Al salir, Taor distinguió al final del pasillo, una luz danzante saliendo debajo de una lujosa puerta de roble, acompañada de una estridente carcajada. Envuelto en un manto negro, el decreto avanzó sin prisa entre la oscuridad y antes de tocar la perilla de la puerta, la grotesca risa se detuvo relajó.

— Pasa, pasa — escuchó tras la puerta — No debes perderte esto.

Extrañado por la repentina invitación, el decreto abrió la puerta con precaución, permitiendo que sus ojos se acostumbrasen a la fuerte iluminación del lugar.

Dentro, de pie, con una botella de vino en la mano, se encontraba, un tanto ebrio, el señor de Risent, Gladius. Él, vestido con pantalones verdes, una camisa blanca y una especie de camisón azul para dormir, tenía el cabello revuelto, incluso parecía que no se había bañado en días. No usaba calzado, mostrando sus pálidos pies. 

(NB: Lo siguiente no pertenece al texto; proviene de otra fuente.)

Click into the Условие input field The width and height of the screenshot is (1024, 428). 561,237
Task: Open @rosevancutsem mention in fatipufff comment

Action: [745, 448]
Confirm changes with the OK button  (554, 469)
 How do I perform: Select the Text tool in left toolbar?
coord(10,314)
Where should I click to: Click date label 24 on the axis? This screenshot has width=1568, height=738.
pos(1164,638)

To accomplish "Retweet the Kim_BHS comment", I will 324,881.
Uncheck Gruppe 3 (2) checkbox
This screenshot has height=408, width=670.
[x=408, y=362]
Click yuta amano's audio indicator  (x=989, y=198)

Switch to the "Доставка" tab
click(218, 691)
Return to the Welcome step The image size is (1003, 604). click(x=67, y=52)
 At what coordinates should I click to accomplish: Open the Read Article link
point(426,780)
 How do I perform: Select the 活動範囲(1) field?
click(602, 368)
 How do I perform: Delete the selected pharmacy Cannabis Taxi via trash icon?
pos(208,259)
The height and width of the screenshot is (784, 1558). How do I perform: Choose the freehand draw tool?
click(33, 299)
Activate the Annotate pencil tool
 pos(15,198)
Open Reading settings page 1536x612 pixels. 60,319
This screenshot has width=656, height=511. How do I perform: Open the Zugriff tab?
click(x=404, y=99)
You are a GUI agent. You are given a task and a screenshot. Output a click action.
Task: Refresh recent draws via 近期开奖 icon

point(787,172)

La habitación donde se encontraba era de lo más lujosa. La cama tenía la cabecera repleta de acabados de oro. La alfombra era de tela costosa. Las cortinas eran de una seda azul perfecta. Las varias sillas, forradas de un terciopelo exquisito. Una chimenea coronada por un escudo de armas repelía el frío del lugar. Miles de trofeos de guerra, cabezas de caza y escudos con armas, tapizaban las paredes de piedra mostrando los logros de Gladius. Sin embargo, a pesar de todos los adornos y acabados, había algo más que resaltaba en la gran habitación, algo que ridiculizaba al más elaborado detalle.

— Me alegro de verte, mira esto — invitó Gladius con su aliento alcohólico —. Contempla.

Gladius, en un extremo de la habitación, señaló el amplio suelo, sobre el cual, una cuadrícula detallada se extendía por toda la habitación, cubriéndola por completo. En ella, se observaba el trazado exacto de WindRose con sus cinco regiones: Slava, Risent, Inker, Bórea y Danke. Bien podría tratarse de un mapa perfecto, de no ser por los múltiples trebejos que agobiaban la vista del espectador. Taor, intrigado, miró con escrutinio el extraño tablero, encontrando teñidas de rojo Waterfall y San Desiré, las Órdenes de Winkel, el grande, la ciudad de Zigma, los restos del volcán Astilon y un sinfín de lugares y ciudades representativas; pero, al posar su mirada en la región de Bórea, se sorprendió al ver a una de las piezas principales, acompañada de muchas otras en el lugar que representaba el secreto y oculto castillo de Shatten. Fue entonces que el Decreto entró en razón.